---------- Page extract

Ensuring AI Agents Work: Evaluation Frameworks for Scaling Success

1. Introduction and Context 🎤

Aparna Dhinkaran opens the talk, apologizing briefly for a slightly hoarse voice.
She emphasizes that today's topic is evaluating AI agents and assistants.
"Today we're going to talk about something really important: how do you actually evaluate AI agents and assistants?"
She notes that while many AI agents are being built and various tools and methodologies are being introduced, verifying that they work correctly in production is critical.
"Making sure that the agents we build actually work well in the real world is incredibly important."
She acknowledges the talk will touch on technical content, but stresses it is equally essential for leadership-level audiences.

2. New Trends in AI Agents: Multimodal and Voice AI 🗣️

Most people are familiar with text-based agents, but voice AI is now spreading rapidly in call centers and similar contexts.
"Voice AI has already taken over call centers. More than a billion call center interactions worldwide are being handled by voice assistants."
She highlights a real-world example: Priceline's Pennybot, an agent that handles travel bookings entirely by voice.
"We've moved beyond text-only — we're now in the era of multimodal agents."
She emphasizes that evaluation approaches must adapt to the form of the agent (text, voice, multimodal).

--------------------
---------- Dataset entries

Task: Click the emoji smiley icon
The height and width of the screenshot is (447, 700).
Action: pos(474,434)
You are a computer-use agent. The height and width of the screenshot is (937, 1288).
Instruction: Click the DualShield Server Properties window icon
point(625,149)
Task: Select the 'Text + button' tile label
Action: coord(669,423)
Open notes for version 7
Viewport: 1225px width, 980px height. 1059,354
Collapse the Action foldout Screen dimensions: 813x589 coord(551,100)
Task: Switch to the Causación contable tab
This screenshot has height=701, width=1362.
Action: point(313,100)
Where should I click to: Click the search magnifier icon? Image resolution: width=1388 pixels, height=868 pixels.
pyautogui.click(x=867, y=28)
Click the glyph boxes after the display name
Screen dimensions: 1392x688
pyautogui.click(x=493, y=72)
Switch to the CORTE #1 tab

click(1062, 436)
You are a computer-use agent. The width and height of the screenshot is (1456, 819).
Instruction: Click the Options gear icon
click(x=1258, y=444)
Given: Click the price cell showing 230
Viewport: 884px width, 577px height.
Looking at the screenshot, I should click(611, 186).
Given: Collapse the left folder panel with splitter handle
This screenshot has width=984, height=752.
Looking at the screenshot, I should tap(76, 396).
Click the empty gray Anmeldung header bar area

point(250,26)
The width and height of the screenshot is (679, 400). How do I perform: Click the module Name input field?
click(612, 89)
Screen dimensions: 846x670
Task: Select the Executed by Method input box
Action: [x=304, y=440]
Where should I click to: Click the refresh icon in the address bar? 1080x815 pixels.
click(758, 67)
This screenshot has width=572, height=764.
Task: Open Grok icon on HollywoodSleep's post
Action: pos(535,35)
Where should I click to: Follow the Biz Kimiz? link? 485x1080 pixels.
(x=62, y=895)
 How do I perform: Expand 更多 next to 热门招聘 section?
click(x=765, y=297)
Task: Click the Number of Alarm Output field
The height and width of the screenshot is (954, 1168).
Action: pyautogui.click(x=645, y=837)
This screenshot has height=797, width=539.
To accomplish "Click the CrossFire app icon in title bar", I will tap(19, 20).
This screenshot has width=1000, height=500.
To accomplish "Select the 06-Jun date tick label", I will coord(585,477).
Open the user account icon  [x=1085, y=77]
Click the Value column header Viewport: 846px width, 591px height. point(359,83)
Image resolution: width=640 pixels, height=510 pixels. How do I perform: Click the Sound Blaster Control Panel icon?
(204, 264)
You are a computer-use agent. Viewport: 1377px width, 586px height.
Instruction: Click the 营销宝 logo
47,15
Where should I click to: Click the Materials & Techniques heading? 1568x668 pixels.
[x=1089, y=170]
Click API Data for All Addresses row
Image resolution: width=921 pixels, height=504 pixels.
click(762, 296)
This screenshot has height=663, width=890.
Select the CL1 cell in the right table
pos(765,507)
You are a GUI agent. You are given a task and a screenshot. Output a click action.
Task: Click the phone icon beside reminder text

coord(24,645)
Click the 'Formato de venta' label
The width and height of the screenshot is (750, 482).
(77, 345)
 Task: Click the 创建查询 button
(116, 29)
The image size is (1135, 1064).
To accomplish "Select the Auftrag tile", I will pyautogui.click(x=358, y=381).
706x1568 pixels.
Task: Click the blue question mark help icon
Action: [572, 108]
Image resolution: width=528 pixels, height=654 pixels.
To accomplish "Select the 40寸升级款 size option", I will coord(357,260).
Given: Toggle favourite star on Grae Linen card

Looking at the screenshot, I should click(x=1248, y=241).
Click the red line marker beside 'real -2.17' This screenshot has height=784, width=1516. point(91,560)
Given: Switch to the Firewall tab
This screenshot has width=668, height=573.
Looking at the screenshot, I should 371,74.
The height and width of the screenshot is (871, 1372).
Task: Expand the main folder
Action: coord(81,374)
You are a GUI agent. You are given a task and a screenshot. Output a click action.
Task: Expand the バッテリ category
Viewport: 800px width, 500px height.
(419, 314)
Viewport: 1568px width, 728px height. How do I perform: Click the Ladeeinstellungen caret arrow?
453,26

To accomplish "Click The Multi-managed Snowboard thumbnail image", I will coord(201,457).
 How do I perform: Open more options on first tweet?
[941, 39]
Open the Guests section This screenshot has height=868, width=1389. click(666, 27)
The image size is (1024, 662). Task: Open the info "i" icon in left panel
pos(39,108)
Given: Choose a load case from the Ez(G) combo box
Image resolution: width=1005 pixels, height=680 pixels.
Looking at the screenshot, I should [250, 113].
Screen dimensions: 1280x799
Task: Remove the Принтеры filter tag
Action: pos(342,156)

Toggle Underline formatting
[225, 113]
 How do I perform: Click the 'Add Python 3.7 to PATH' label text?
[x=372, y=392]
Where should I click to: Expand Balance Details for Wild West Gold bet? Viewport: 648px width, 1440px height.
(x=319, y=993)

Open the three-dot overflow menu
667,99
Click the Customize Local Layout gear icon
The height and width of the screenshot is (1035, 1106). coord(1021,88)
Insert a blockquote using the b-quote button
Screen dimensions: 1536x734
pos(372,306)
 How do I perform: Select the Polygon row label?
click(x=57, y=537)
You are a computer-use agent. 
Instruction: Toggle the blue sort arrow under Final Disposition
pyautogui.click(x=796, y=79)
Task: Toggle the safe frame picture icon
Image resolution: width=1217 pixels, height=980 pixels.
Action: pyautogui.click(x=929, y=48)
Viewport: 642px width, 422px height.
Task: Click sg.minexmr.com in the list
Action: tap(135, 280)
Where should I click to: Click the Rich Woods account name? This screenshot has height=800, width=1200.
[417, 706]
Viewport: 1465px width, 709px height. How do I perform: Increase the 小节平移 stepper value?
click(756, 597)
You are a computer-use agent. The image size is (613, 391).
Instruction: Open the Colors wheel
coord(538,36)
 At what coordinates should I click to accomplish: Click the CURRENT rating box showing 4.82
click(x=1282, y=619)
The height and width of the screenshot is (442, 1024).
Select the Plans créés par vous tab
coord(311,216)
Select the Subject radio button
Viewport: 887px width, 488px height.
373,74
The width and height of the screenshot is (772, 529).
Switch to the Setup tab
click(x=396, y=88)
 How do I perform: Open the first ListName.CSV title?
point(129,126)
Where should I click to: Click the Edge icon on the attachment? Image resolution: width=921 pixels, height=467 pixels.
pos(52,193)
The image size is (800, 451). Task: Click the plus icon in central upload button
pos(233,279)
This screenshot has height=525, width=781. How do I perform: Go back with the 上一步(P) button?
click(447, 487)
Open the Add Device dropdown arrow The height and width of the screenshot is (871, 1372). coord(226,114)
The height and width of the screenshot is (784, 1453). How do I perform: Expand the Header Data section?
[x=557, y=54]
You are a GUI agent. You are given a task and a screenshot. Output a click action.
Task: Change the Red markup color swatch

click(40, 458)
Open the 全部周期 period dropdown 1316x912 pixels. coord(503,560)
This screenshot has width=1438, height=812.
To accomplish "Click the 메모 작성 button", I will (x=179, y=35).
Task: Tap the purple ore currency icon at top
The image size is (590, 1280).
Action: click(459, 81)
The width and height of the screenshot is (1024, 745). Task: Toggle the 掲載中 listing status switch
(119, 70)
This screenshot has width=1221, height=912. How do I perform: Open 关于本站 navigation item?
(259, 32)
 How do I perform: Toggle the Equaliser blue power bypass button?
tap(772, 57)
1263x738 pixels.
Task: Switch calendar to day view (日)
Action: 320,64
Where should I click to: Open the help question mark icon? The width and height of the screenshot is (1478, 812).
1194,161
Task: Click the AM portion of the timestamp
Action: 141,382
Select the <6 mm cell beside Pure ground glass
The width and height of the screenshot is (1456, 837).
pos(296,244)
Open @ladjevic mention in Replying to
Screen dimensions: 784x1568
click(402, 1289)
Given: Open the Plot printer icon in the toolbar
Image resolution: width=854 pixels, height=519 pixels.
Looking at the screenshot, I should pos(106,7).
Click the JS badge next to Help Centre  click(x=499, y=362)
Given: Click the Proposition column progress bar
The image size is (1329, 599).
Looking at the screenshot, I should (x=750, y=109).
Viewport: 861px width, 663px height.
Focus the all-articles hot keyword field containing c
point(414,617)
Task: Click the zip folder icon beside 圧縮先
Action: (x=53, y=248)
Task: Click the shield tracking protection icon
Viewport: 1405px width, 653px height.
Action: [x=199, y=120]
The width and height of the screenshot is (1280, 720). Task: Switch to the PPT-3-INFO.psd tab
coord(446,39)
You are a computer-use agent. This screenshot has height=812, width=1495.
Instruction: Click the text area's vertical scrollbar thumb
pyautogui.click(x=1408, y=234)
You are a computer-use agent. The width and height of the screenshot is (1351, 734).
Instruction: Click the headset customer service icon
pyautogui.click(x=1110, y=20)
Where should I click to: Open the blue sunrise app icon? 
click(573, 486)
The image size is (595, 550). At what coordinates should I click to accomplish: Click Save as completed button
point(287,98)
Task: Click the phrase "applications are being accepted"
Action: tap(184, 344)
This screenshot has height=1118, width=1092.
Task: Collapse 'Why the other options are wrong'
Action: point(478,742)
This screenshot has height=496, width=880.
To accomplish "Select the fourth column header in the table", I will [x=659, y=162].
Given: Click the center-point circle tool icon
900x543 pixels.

--------------------

Exercises to complete:
1. In the talk summary on evaluating AI agents, which agent is given as a real example of handling travel bookings entirely by voice?
2. Decide whether each statement agrees with the talk summary on evaluating AI agents. Answer yes or no and quote the words that settle it.
(a) The talk is meant only for technical audiences.
(b) Voice assistants handle more than a billion call center interactions worldwide.
(c) The same evaluation approach should be used for every kind of agent.
3. Pick up the talk summary on evaluating AI agents after its last line and keep writing it.

Task answers:
1. Priceline's Pennybot.

2.
(a) No: "it is equally essential for leadership-level audiences."
(b) Yes: "More than a billion call center interactions worldwide are being handled by voice assistants."
(c) No: "evaluation approaches must adapt to the form of the agent (text, voice, multimodal)."

3.
3. Core Building Blocks of an AI Agent 🧩

Agents are typically composed of three main components:
1. Router: The "boss" that decides what action to take next
2. Skill: The logic chain that actually performs the task
3. Memory: Stores conversation state and past information
"The router acts like a boss — it decides which skill to call."
Different frameworks (LangGraph, CrewAI, LlamaIndex, etc.) implement these differently, but the router–skill–memory structure is universal.
"These three components appear in almost every framework, no matter which one you use."

4. What Is a Router? 🚦

The router receives the user's request and decides which skill to invoke.
Examples: "I want to make a return," "Are there any discounts available?" — these questions flow into the router.
The router selects the appropriate skill (e.g., connecting to customer support, providing discount information) and executes it.
"The router won't always get it right, but it needs to choose correctly as often as possible."
If the router calls the wrong skill, the entire flow breaks down.

5. The Role of Skills and Memory 🛠️🧠

Skills: Execute concrete tasks such as API calls, LLM calls, and more.
"For example, if you say 'recommend the best leggings,' a product search skill is invoked."
Memory: Retains information across multiple conversational turns.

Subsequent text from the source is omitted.